What you have to do: Please rewrite the part of the records below that opens with the line containing "The width and height of the screenshot is (1389, 868)." and closes with the line containing "(1067, 841)", requests included, shifting every coordinate in the answers up by 90. Leave the pictures out.

[Recorded data start]

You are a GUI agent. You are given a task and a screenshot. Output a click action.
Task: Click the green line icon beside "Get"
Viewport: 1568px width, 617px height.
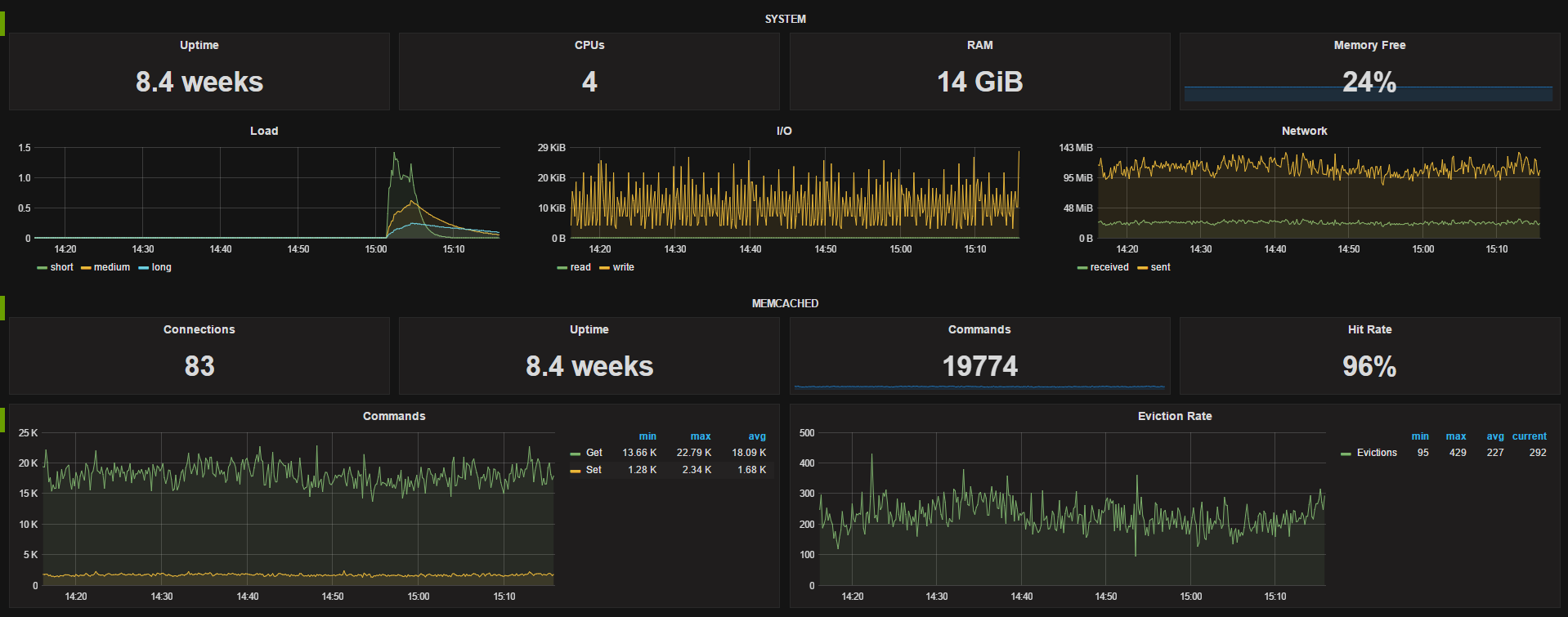click(x=576, y=454)
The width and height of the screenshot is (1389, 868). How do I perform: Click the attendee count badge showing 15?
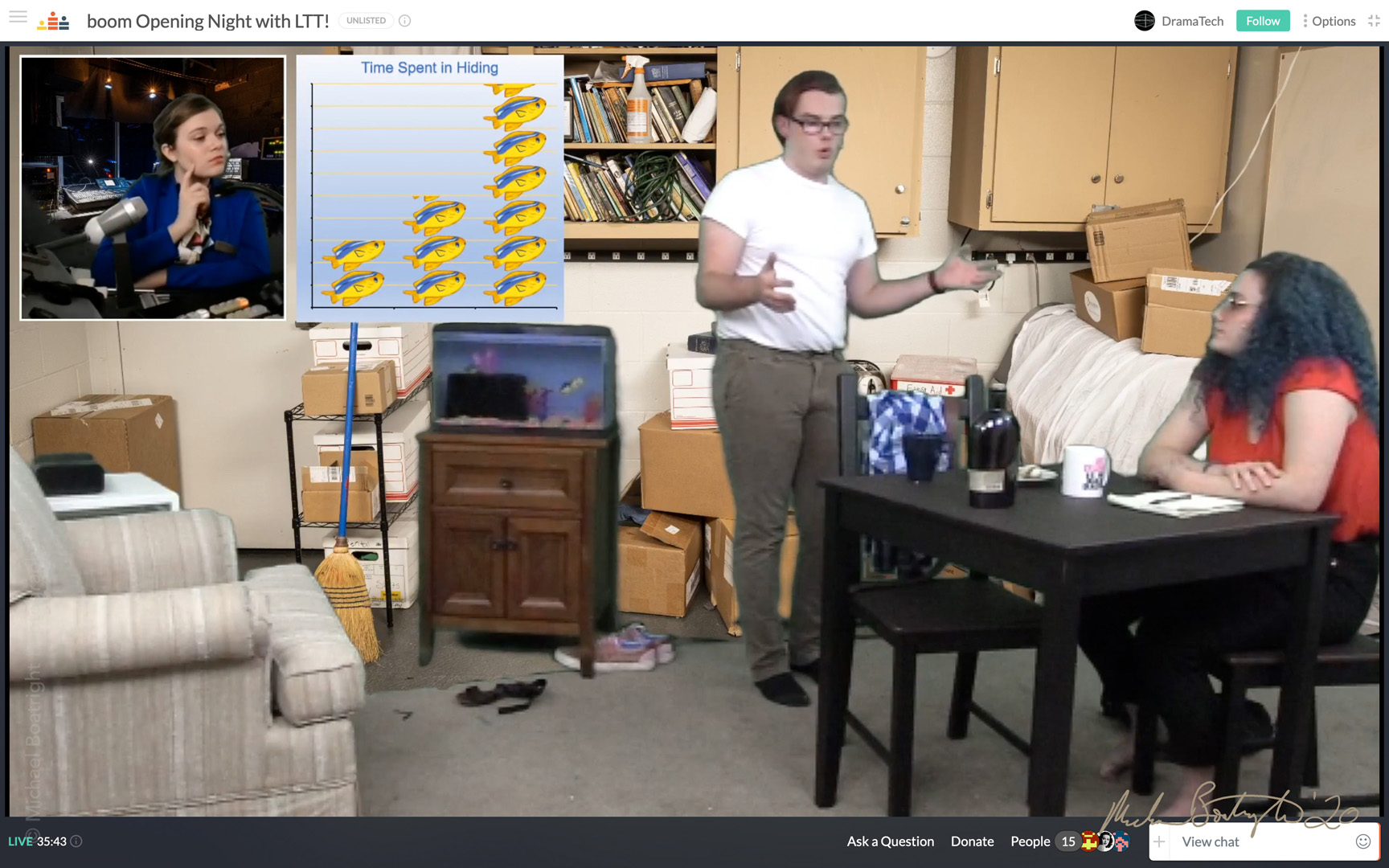(1067, 841)
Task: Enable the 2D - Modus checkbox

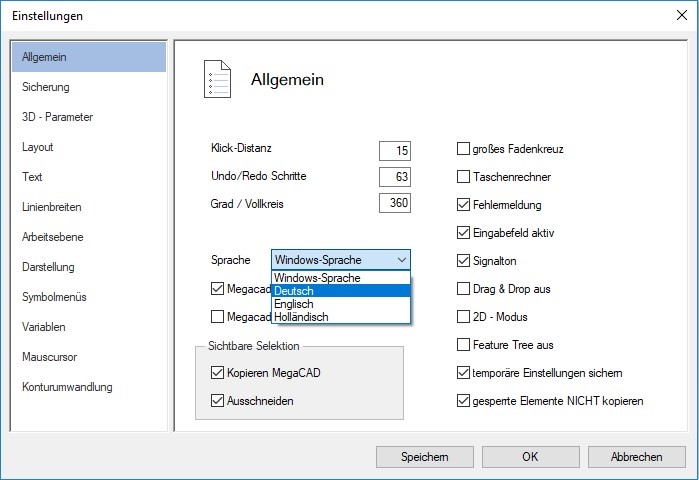Action: pyautogui.click(x=463, y=317)
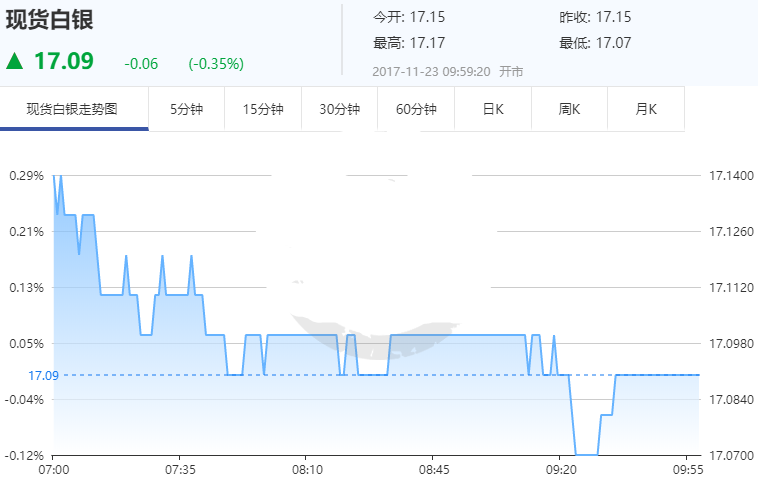Open the 15分钟 chart tab
The width and height of the screenshot is (758, 491).
263,109
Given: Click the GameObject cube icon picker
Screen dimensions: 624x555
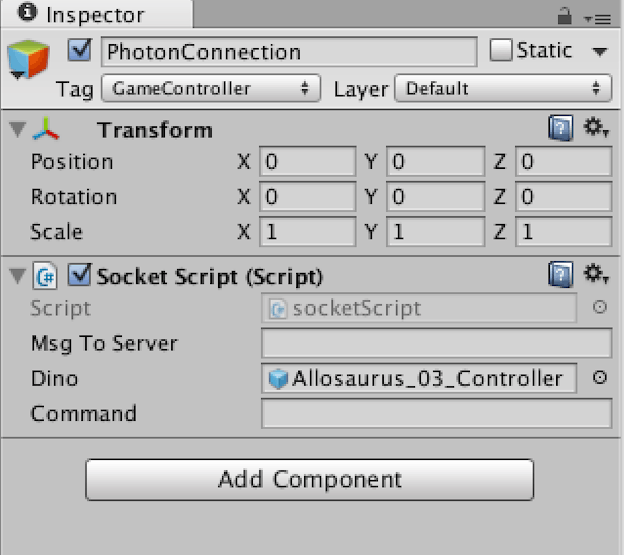Looking at the screenshot, I should coord(28,59).
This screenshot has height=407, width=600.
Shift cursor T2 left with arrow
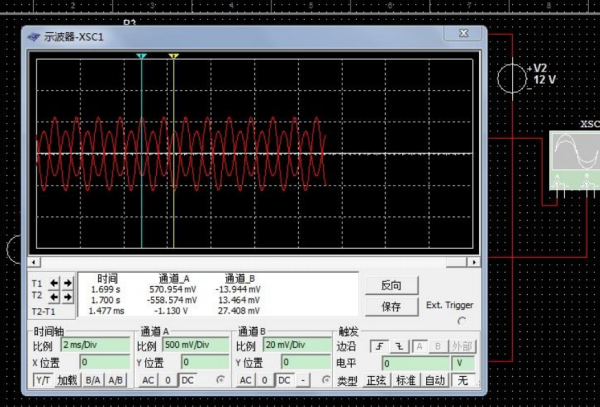click(54, 297)
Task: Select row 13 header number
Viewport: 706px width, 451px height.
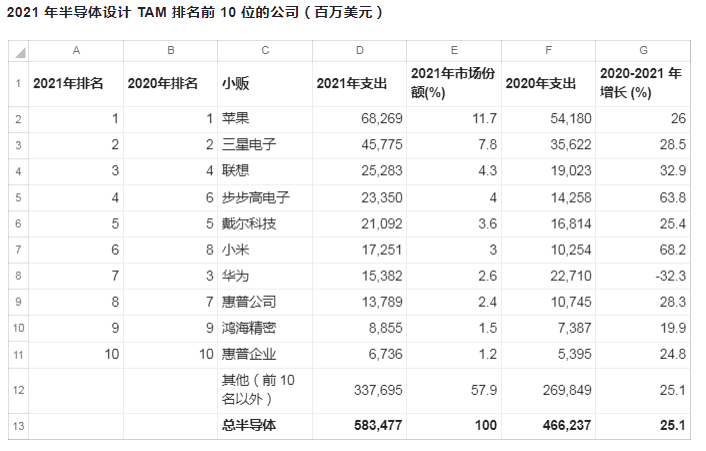Action: point(19,425)
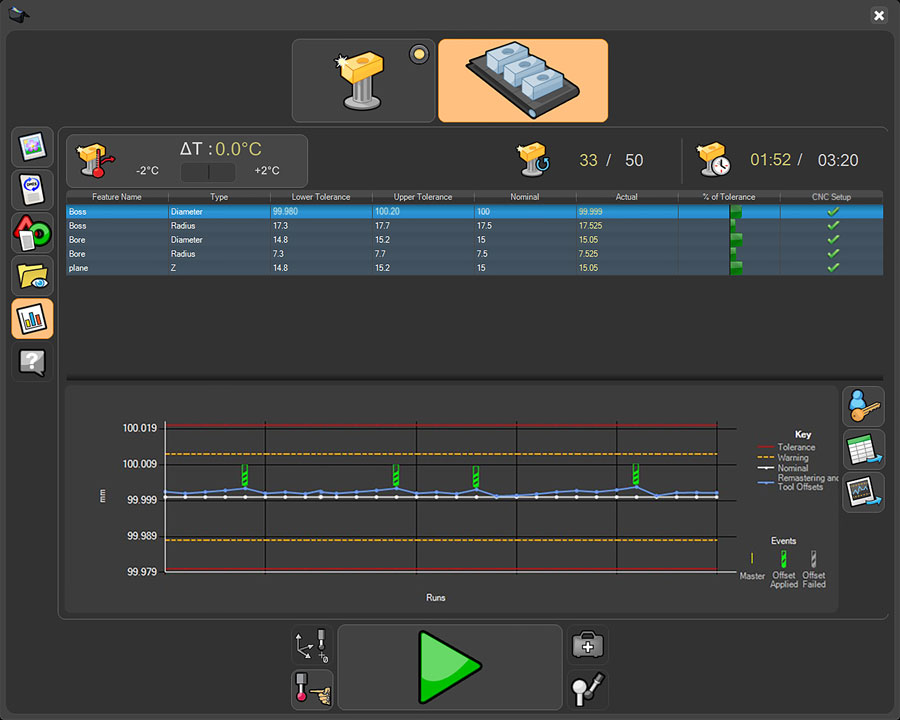The image size is (900, 720).
Task: Click the user key access icon
Action: point(862,407)
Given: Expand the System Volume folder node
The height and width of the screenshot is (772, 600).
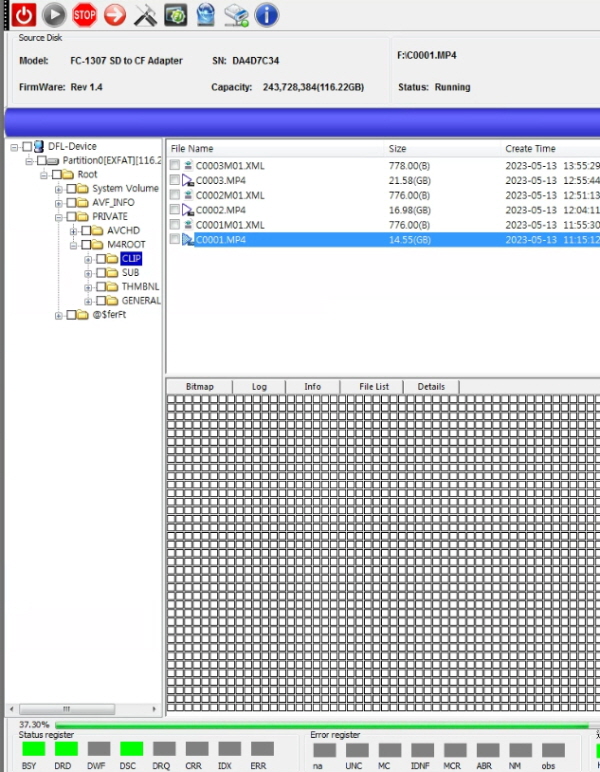Looking at the screenshot, I should (x=59, y=189).
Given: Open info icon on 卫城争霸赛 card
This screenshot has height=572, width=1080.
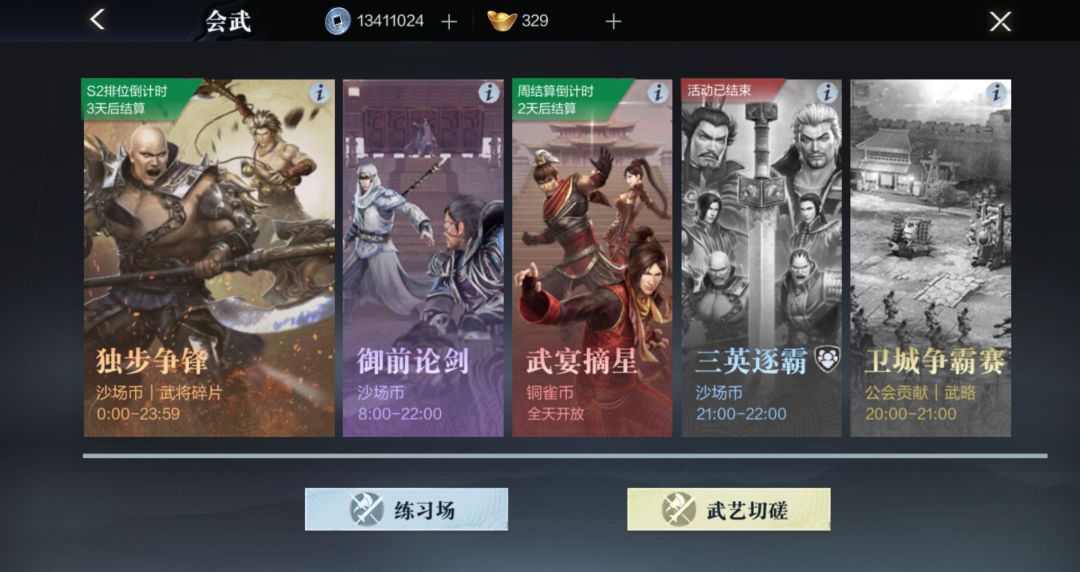Looking at the screenshot, I should [x=996, y=92].
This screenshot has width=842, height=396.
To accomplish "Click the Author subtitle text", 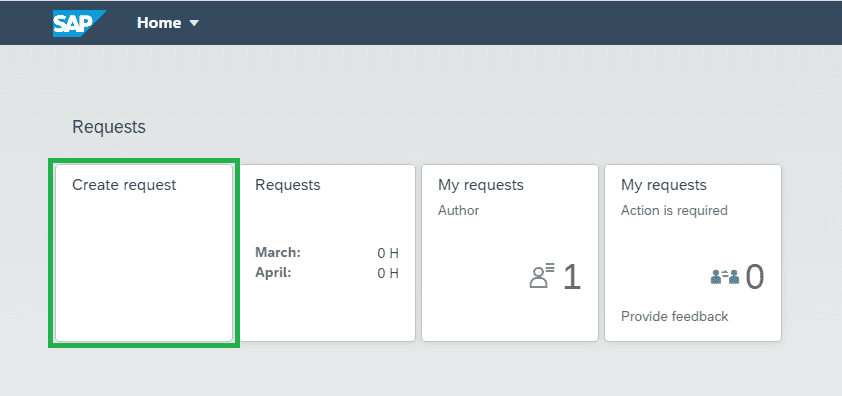I will 459,211.
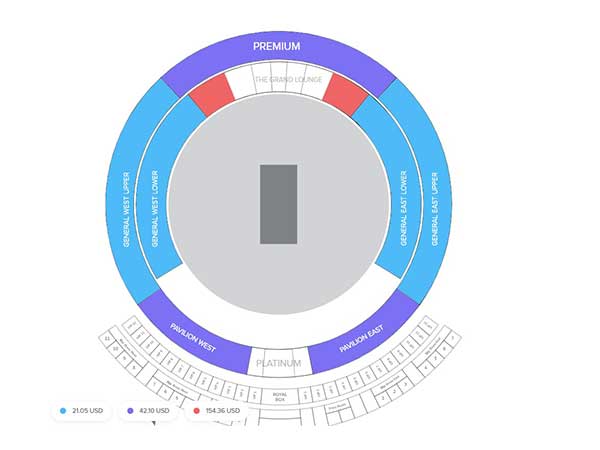
Task: Select box 11 at outer left edge
Action: 107,339
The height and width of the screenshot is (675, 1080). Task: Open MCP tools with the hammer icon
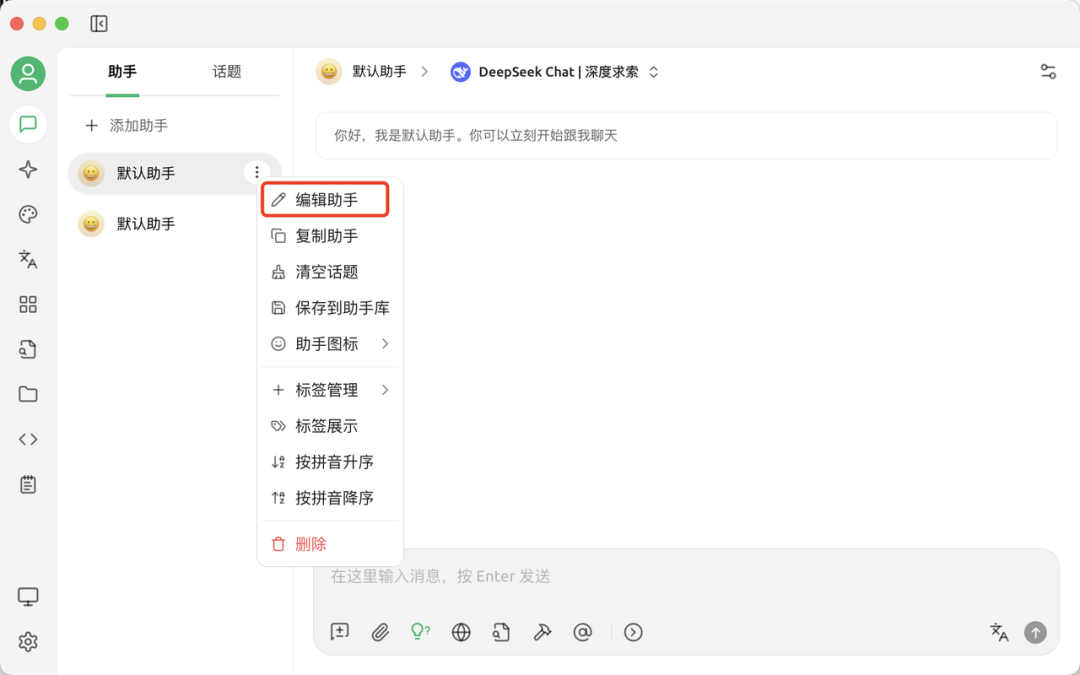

[Recorded data end]

Response for this exercise:
The width and height of the screenshot is (1389, 868). How do I perform: Click the attendee count badge showing 15?
(1157, 931)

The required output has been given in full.